### Collected data
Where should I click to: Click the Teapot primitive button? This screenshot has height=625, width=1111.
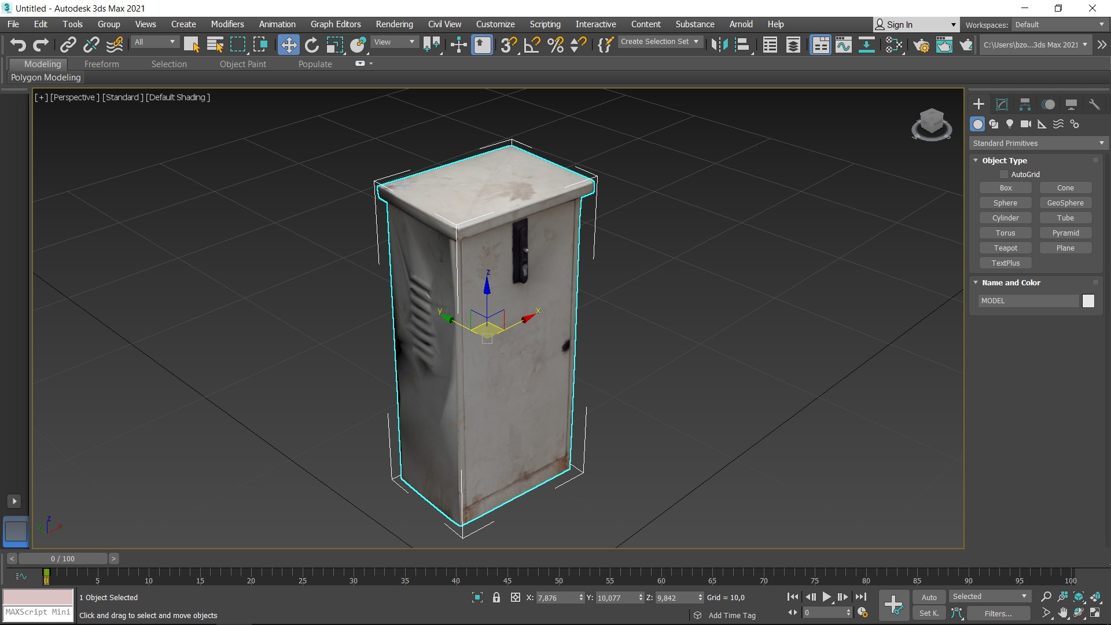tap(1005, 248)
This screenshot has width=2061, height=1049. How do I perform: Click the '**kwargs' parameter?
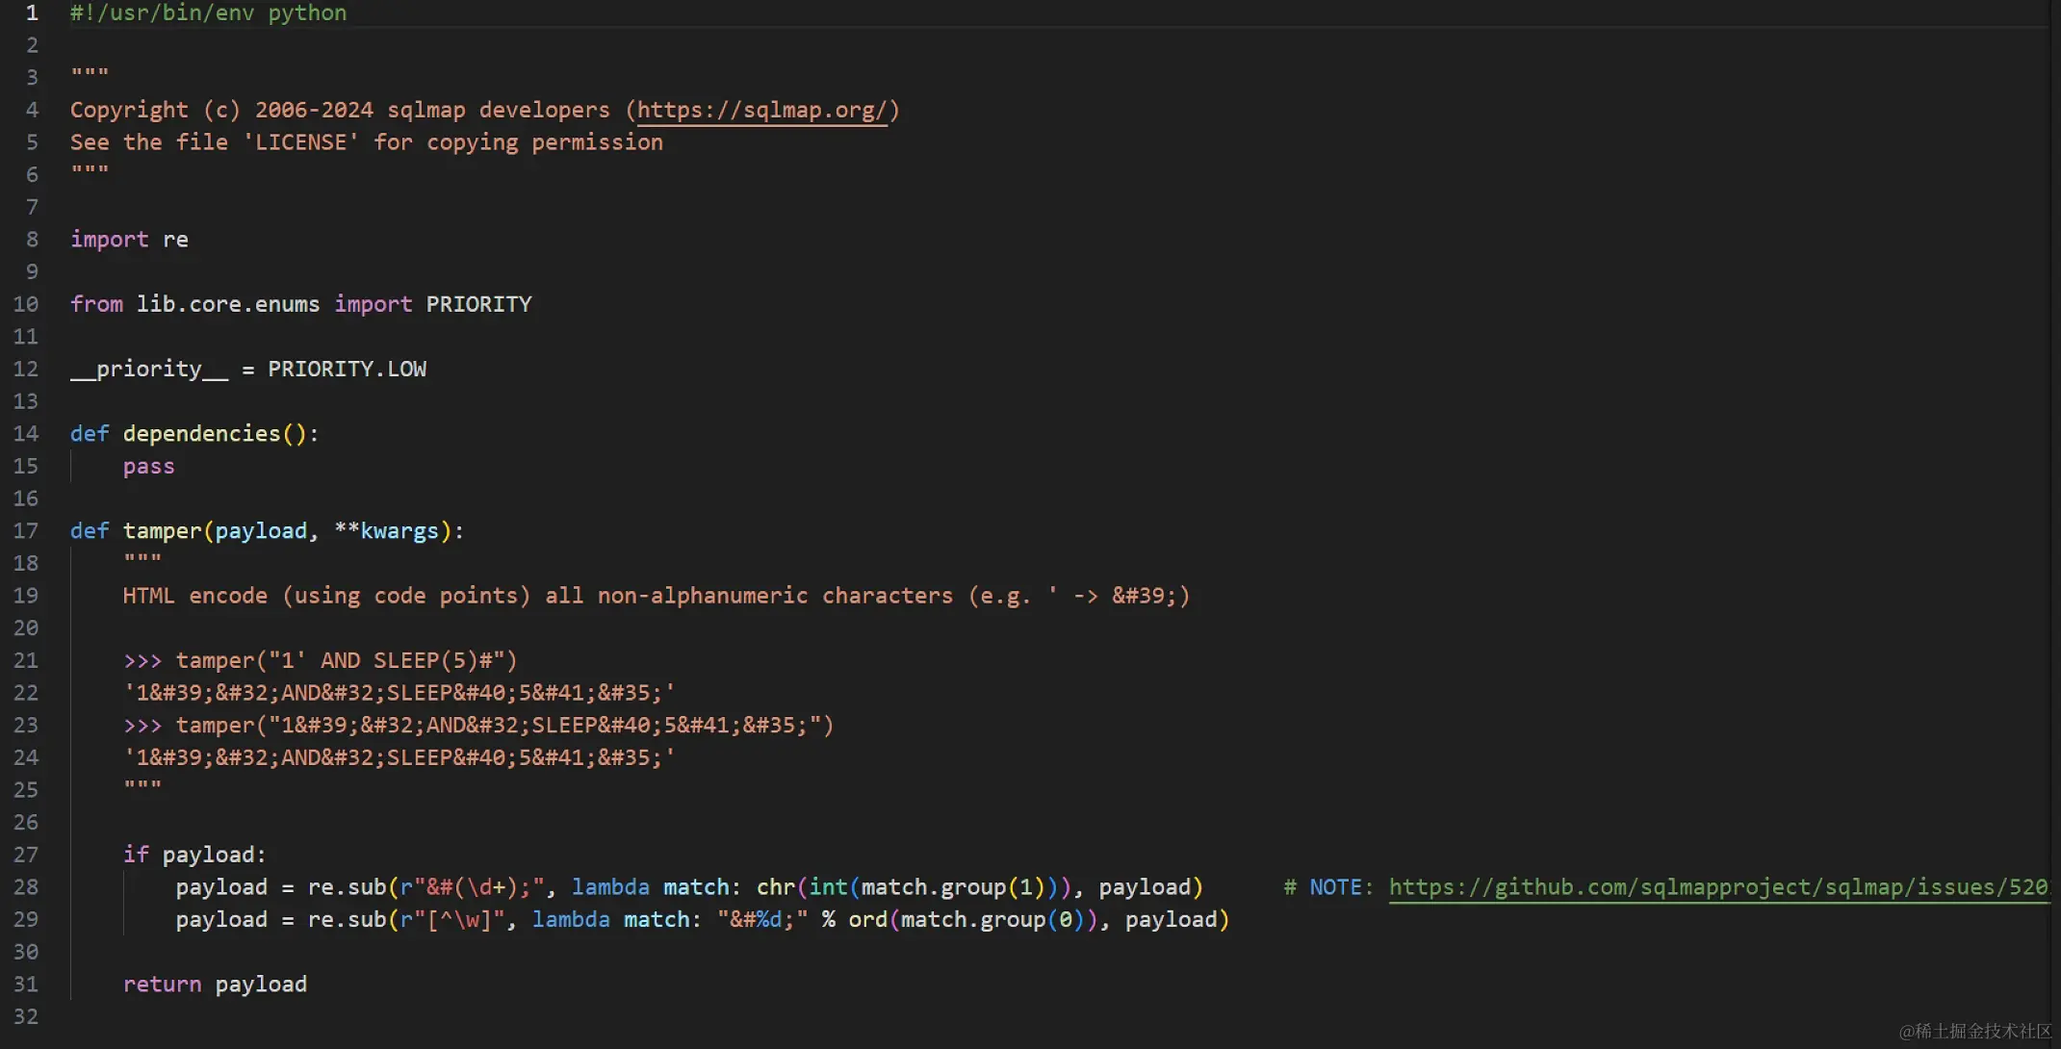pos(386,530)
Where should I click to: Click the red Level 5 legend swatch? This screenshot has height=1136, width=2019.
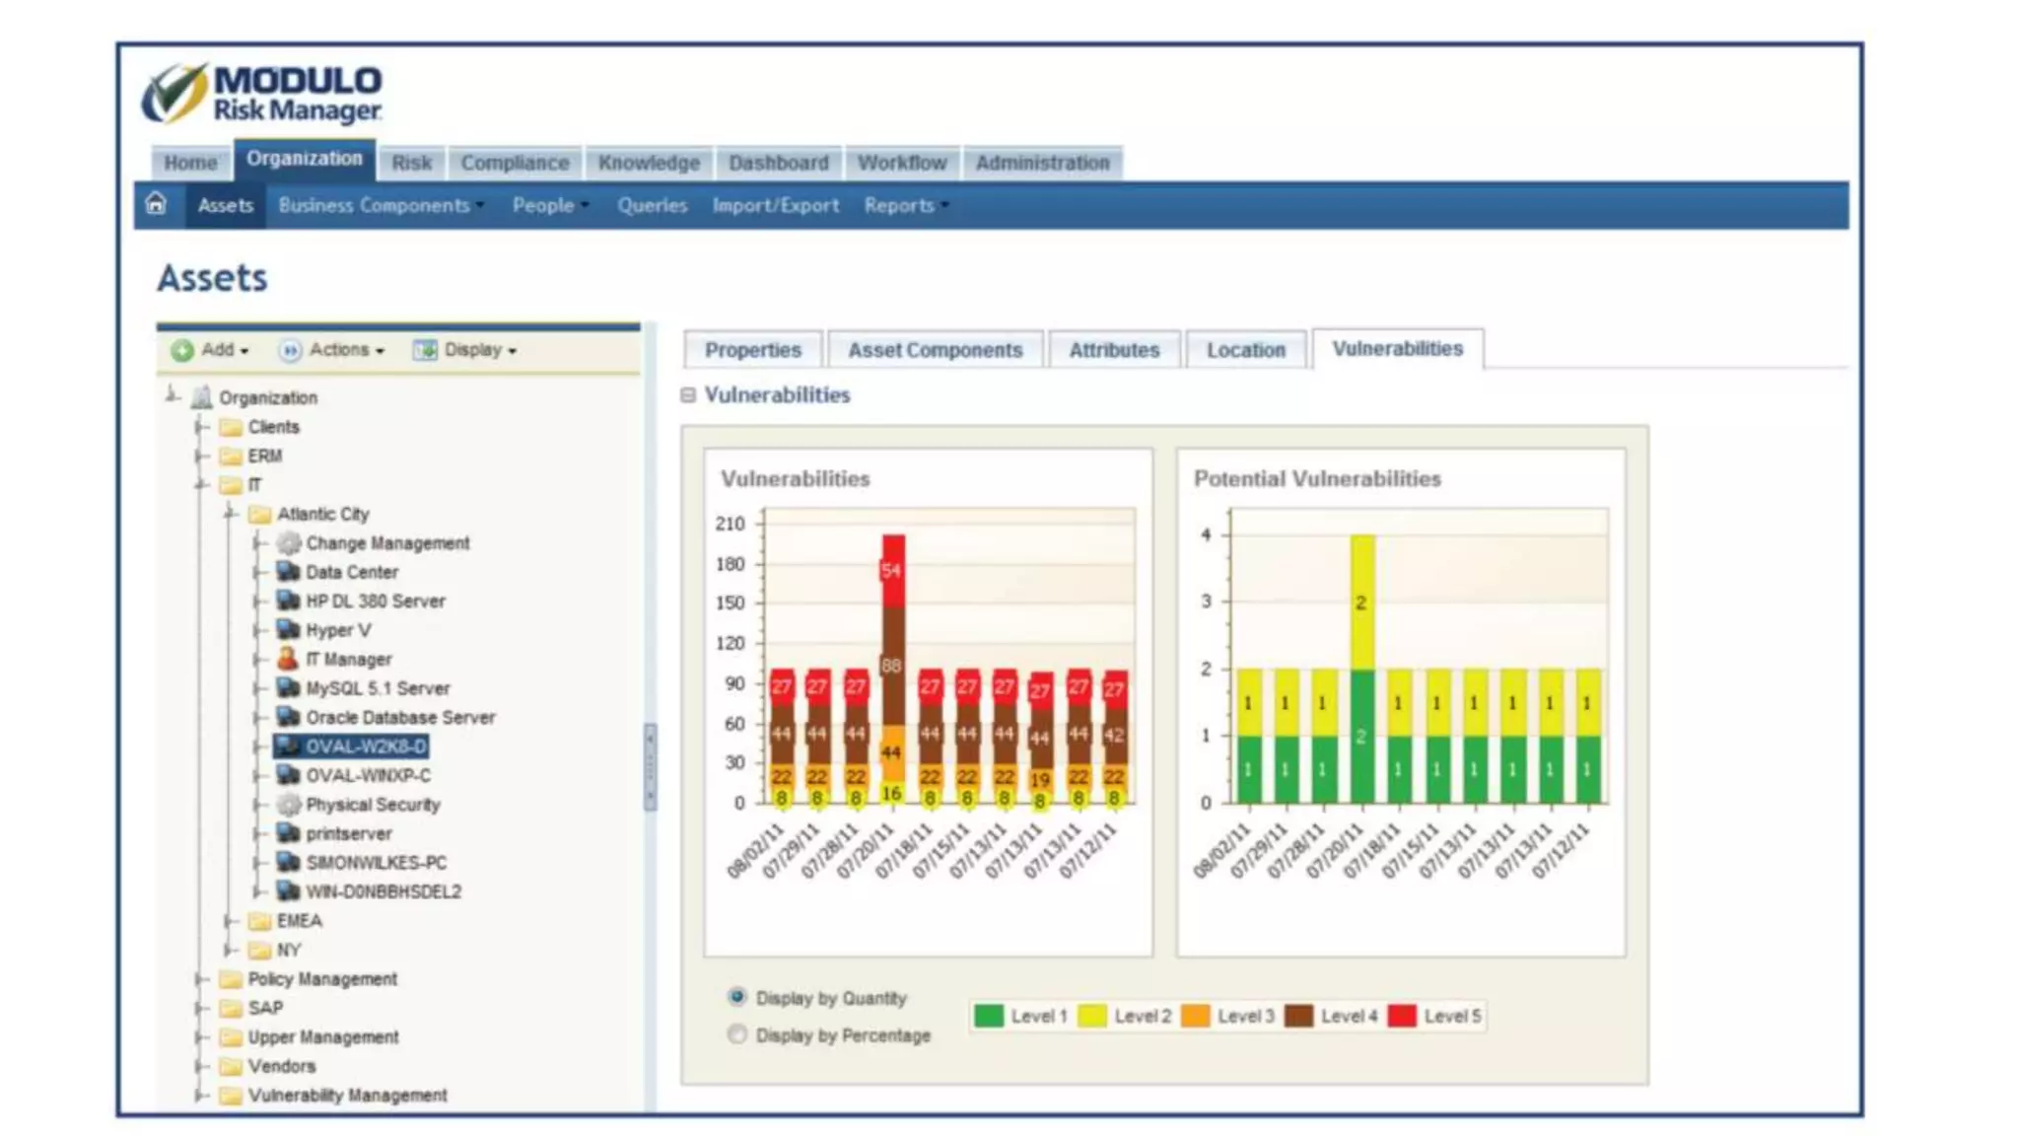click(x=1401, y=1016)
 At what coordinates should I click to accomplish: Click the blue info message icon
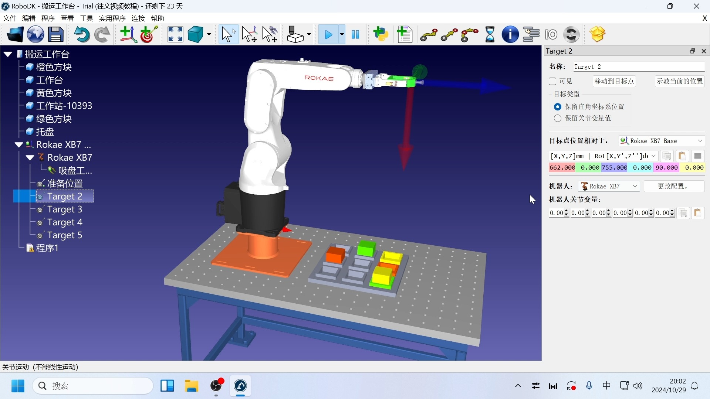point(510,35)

### WORK INSTRUCTION
Exclude all pictures and return precisely the lines from the one containing "Where should I click to: Click the red" through the closing line of the data.

### COMPLETED EXERCISE
Where should I click to: Click the red Level 5 legend swatch? This screenshot has height=1136, width=2019.
click(x=1401, y=1016)
 At what coordinates should I click to accomplish: Click the blue info message icon
point(510,35)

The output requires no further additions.